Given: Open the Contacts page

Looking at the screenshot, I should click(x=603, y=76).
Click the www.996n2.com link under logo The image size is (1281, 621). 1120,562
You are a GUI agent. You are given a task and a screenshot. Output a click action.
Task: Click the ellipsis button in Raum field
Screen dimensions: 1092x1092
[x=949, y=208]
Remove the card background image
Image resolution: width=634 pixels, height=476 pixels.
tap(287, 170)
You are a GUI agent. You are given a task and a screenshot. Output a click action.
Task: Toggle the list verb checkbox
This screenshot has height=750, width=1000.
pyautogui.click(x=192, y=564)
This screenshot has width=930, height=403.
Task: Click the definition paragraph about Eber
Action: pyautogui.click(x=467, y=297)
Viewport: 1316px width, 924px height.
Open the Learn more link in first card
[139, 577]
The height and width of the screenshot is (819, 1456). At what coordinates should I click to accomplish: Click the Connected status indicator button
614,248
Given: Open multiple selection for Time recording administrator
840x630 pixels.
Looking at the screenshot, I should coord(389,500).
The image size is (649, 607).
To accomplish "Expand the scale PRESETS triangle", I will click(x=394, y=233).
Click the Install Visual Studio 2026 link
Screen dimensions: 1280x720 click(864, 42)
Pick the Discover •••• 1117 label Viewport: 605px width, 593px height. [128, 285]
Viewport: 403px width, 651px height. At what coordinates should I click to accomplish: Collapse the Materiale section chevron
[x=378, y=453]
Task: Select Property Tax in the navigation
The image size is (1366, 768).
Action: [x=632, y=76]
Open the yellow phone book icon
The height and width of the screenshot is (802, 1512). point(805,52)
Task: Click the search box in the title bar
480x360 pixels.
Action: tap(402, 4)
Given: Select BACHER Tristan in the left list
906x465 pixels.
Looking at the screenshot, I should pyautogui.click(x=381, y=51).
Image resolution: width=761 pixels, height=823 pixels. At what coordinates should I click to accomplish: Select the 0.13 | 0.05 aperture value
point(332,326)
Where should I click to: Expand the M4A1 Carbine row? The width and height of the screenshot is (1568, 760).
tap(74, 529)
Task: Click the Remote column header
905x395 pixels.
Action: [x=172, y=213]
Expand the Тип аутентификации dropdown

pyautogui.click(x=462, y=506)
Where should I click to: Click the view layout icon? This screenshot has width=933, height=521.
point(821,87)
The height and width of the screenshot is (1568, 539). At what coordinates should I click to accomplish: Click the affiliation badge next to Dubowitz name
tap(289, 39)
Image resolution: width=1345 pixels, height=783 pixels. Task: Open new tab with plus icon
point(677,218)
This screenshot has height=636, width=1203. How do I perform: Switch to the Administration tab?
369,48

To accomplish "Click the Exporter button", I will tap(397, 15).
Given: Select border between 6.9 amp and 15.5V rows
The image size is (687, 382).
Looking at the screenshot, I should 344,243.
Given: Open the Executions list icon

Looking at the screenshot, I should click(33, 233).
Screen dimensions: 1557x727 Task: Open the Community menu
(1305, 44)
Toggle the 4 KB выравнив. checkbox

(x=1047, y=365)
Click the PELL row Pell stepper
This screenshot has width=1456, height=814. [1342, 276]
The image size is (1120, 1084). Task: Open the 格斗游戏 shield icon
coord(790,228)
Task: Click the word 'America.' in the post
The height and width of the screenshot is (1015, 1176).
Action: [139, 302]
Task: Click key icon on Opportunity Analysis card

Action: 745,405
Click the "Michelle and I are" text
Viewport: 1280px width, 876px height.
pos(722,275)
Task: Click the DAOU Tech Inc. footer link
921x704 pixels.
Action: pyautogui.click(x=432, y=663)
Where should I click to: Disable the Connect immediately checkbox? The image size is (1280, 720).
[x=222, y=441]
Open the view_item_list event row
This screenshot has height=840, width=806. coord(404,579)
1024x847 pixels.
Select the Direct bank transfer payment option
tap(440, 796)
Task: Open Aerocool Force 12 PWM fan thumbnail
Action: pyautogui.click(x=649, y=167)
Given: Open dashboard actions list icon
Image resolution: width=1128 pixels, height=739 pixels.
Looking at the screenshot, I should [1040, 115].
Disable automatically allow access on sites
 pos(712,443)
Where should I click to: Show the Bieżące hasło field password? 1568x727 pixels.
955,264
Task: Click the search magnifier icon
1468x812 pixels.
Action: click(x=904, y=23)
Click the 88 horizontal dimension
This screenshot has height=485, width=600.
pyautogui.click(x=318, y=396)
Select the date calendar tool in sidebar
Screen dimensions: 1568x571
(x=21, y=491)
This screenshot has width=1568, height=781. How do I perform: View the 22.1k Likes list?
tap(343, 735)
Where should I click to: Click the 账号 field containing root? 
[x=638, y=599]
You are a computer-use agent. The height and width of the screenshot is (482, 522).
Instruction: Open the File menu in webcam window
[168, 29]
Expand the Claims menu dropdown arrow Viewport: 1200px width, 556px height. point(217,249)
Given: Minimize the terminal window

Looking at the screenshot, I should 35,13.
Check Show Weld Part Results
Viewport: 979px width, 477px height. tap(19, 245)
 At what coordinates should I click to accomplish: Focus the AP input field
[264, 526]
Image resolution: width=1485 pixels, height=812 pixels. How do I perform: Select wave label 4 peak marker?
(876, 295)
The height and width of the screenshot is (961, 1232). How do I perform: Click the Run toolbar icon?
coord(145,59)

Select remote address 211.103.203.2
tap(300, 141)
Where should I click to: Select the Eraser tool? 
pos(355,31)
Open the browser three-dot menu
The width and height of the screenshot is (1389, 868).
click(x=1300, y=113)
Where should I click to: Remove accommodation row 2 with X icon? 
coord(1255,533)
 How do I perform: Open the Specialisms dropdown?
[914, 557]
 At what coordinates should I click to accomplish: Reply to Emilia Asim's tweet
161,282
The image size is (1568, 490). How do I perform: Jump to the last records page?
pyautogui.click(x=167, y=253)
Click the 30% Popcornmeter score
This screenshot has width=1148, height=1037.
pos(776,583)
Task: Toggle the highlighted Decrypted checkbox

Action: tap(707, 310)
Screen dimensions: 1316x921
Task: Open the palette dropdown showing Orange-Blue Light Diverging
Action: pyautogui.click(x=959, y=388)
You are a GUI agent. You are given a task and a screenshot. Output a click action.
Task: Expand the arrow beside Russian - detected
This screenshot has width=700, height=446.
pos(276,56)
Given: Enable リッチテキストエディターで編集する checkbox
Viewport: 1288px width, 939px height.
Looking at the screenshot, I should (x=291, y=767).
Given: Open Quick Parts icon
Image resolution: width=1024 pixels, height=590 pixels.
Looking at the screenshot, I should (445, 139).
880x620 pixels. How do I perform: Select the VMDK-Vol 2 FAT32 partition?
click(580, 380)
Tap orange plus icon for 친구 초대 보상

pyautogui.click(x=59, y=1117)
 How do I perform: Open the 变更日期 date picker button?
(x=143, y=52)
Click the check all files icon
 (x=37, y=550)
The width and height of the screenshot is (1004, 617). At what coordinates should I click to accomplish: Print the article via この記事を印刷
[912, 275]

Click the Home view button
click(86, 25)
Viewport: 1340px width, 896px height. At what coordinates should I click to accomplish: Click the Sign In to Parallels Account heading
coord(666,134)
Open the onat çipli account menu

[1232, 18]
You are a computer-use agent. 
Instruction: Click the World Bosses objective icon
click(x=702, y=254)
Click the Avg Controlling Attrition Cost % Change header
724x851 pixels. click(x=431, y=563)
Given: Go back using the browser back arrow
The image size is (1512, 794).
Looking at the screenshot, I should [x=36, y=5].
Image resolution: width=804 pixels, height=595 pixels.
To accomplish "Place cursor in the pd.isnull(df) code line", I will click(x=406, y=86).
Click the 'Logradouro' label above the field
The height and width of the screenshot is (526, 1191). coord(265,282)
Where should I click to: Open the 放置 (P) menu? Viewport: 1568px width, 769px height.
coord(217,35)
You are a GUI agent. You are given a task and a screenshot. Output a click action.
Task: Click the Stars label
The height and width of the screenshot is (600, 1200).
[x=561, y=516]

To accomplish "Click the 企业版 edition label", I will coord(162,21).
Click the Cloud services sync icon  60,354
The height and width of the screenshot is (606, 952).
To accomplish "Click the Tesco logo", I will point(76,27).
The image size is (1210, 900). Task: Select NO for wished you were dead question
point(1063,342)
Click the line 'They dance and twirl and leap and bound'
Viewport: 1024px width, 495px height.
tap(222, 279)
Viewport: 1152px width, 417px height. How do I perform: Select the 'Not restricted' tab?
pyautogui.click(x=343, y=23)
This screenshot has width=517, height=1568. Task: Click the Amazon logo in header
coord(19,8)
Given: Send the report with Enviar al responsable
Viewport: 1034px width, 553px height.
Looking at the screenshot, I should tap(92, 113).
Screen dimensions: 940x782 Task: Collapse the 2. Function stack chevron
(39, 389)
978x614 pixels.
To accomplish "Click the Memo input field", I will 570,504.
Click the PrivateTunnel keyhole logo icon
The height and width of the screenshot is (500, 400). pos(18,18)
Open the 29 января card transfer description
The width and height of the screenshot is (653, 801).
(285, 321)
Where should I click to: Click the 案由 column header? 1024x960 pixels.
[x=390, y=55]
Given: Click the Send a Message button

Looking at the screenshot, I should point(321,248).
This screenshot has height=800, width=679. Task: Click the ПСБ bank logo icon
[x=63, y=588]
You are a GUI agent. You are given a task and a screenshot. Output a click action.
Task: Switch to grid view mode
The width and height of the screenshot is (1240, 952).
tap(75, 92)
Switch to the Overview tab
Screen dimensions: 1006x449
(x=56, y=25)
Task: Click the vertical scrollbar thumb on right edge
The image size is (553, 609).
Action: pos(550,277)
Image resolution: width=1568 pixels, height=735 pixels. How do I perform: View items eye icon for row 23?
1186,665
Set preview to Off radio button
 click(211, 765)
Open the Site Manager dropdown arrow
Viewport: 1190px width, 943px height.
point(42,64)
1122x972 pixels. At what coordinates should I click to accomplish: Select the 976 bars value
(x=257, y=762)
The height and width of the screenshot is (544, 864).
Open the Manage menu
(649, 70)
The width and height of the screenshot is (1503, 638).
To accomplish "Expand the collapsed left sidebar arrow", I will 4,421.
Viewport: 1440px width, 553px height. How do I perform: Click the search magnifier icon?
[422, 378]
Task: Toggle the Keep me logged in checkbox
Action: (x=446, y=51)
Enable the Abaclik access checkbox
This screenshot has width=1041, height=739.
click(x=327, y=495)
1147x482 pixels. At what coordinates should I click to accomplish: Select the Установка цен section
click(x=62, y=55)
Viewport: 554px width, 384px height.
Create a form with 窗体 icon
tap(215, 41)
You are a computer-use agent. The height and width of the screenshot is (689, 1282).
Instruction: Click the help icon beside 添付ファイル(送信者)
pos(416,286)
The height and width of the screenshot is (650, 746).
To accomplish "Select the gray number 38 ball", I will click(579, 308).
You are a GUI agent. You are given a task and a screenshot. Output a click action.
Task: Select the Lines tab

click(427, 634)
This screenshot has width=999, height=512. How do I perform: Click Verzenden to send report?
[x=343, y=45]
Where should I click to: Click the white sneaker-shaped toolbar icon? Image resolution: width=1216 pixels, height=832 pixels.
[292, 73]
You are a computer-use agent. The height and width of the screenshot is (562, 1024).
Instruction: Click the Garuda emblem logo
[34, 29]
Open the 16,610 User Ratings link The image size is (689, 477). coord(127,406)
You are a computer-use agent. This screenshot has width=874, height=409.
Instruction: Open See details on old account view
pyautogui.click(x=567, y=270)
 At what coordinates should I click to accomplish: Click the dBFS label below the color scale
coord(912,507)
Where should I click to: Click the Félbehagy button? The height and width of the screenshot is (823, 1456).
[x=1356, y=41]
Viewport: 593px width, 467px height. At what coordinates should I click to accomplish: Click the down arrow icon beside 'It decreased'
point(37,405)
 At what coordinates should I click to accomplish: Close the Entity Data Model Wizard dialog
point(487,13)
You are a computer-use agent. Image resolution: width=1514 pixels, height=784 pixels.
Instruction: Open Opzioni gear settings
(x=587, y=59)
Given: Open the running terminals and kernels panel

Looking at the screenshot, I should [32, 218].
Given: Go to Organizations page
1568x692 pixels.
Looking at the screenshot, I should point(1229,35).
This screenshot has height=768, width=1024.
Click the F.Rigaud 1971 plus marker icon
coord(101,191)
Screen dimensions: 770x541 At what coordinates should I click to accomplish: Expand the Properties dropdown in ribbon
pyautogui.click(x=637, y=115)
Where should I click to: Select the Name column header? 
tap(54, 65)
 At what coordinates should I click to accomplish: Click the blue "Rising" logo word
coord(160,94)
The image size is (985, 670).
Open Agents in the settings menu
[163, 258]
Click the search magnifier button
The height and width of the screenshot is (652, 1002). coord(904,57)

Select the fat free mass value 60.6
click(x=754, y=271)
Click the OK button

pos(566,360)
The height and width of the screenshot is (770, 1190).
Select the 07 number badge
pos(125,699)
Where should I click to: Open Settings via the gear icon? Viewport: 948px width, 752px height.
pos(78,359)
────────────────
* What the exercise asks
I'd like an exact copy of the lines above, from the very first one through the line that contains "Task: Toggle the list verb checkbox", with nothing else added.

* Solution below
Given: Open the Contacts page

Looking at the screenshot, I should click(x=603, y=76).
Click the www.996n2.com link under logo The image size is (1281, 621). 1120,562
You are a GUI agent. You are given a task and a screenshot. Output a click action.
Task: Click the ellipsis button in Raum field
Screen dimensions: 1092x1092
[x=949, y=208]
Remove the card background image
Image resolution: width=634 pixels, height=476 pixels.
tap(287, 170)
You are a GUI agent. You are given a task and a screenshot. Output a click action.
Task: Toggle the list verb checkbox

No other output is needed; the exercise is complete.